> _Exercise instructions_
Repeat the material verbatim, from the line that contains "The width and height of the screenshot is (695, 822)." through the line that contains "Action: pyautogui.click(x=20, y=112)", both lines included.

<<<<

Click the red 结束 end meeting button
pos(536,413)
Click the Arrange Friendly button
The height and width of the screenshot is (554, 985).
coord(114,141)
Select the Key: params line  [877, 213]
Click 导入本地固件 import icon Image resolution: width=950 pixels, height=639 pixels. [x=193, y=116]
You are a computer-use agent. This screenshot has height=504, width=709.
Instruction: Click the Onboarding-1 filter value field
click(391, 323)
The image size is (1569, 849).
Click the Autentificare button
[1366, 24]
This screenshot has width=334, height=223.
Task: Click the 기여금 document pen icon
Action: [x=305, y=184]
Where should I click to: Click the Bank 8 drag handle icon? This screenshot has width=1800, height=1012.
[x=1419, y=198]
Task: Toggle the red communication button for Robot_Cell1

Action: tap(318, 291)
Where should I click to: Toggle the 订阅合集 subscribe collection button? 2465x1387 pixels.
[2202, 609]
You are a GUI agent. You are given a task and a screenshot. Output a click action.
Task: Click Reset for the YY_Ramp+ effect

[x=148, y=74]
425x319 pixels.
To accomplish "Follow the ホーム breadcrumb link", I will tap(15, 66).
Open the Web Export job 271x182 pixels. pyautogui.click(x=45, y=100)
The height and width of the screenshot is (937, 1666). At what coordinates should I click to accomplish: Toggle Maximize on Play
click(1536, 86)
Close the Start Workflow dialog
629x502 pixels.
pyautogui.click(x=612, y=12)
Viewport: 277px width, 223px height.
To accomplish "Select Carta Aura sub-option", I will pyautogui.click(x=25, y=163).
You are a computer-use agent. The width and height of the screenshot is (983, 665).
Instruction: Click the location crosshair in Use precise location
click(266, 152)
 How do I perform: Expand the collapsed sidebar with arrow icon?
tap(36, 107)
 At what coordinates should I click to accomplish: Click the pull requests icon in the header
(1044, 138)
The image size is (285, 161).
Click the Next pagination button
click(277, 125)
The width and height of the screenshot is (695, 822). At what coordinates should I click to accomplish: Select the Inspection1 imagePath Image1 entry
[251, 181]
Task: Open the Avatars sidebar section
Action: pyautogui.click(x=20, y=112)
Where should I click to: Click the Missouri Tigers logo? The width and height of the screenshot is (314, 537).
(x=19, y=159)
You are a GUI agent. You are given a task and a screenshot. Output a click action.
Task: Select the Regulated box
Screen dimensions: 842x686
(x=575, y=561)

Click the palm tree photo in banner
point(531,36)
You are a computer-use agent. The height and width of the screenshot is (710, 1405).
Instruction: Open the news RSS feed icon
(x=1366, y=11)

>>>>

> _Solution for this exercise_
The width and height of the screenshot is (695, 822). At what coordinates should I click to accomplish: Select the Inspection1 imagePath Image1 entry
[251, 181]
Task: Open the Avatars sidebar section
Action: pyautogui.click(x=20, y=112)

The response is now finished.